I was wondering, what if the FRR used a Delta (the math definition, not the Bitfinex)? Bitfinex could take the last 15 min Bitcoin price range and matched it to the price change and volume of the historical Bitcoin price data. The time frame would then be cross referenced to the historical swap data. The historical rate change would then be used as the basis for modifying, not determining the FRR rate. If the Bitcoin price is changing, the swap rate would change in a historically predictable way. If done properly, the rate change could only be gamed by the traders and only to the existent that it agrees with history.
The FRR would rise and fall much more quickly than now but it would stabilize much faster. It would be a trailing indicator but also be based on past market performance.
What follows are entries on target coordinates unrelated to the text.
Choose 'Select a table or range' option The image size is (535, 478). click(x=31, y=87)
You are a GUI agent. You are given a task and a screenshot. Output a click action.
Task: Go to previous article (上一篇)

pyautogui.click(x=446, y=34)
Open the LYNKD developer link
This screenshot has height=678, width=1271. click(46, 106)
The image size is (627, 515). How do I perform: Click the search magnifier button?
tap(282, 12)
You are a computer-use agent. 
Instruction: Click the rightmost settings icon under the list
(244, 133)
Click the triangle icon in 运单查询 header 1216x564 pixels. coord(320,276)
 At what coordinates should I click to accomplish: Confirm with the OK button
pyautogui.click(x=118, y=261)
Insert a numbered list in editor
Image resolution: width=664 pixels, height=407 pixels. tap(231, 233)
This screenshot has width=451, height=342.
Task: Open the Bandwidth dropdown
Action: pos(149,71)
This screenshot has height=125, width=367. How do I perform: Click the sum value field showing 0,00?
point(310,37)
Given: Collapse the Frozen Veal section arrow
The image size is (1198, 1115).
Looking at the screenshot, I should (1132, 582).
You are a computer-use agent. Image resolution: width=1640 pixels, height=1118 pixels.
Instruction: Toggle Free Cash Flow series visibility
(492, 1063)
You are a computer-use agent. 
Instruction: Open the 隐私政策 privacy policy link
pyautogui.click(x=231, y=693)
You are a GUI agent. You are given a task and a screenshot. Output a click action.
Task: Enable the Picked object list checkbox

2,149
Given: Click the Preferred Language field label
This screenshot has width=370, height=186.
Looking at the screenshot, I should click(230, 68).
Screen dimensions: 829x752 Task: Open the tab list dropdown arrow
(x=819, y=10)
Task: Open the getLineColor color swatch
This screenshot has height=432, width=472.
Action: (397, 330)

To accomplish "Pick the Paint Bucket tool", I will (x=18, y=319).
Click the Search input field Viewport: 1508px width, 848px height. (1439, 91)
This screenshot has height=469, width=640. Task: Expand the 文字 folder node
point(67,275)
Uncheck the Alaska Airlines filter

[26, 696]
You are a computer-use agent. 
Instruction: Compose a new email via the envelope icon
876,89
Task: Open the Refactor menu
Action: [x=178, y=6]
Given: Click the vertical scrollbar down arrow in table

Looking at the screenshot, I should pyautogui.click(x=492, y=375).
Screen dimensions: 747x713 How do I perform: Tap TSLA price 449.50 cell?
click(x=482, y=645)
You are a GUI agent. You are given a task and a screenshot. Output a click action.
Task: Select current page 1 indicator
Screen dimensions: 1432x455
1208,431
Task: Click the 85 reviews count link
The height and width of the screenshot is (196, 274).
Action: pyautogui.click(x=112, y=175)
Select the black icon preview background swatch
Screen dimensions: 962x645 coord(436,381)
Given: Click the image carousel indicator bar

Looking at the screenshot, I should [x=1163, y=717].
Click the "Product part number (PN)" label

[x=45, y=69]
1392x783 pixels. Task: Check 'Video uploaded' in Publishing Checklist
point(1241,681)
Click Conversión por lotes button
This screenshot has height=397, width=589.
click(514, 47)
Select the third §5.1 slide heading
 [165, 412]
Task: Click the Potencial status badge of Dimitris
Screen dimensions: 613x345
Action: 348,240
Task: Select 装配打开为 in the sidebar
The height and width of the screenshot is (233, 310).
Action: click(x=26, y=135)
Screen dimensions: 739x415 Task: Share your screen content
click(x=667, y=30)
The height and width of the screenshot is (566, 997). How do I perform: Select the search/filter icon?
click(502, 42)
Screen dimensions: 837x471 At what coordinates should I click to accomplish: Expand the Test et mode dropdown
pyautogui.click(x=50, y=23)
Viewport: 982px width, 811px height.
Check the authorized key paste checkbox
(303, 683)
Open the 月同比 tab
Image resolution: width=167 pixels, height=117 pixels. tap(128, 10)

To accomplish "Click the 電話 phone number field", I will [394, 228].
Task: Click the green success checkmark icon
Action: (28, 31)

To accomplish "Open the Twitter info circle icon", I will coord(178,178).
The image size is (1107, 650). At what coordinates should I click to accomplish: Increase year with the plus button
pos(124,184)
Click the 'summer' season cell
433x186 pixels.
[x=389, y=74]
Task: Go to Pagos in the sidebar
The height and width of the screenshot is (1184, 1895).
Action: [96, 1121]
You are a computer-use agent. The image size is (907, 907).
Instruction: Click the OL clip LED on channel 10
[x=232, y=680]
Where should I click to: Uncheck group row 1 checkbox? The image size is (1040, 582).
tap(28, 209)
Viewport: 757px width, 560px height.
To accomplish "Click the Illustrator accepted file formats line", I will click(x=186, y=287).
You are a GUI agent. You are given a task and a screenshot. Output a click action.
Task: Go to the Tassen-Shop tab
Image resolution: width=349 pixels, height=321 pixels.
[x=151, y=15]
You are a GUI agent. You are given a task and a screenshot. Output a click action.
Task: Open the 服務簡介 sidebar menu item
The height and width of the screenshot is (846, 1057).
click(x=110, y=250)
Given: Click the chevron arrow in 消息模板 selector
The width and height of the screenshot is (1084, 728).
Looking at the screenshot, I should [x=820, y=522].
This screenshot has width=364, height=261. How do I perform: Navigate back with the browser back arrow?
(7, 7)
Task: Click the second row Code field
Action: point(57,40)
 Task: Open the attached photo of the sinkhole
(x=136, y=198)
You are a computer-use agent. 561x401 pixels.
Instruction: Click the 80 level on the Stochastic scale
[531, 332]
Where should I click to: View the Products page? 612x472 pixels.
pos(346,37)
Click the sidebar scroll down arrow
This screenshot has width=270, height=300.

I think everyone knows the perils of using the past to predict the future but this method would isolate itself slightly since it is using the near instantaneous (15 minute) price change to determine the corresponding historical swap rate change from a point in time disregarding the surrounding historical market tread. It couldn't be worse than the current FRR calculation which is based on the most simplistic (and statistically meaningless ) 'average' available.
USD swap demand goes up if the price goes down ("BTC are getting cheaper, let's buy more, TO DA MOON!") and it goes up if the price goes up ("It's_happening.gif"), it only seems to go down if the price doesn't change a lot over several days. Basing a rate on the price delta of the last 15 minutes is not going to model demand easily I'm afraid.
I'm still more in favour of keeping FRR as is and rather changing defaults or introducing more strict rules (e.g. FRR can only be set for 3 day durations max. so fixed rate swaps have more space to discover prices?). Also it might be interesting to know how FRR would look like if 30 day FRR is based on 30 day fixed rate swaps, 10 day FRR on 10 day fixed rate etc.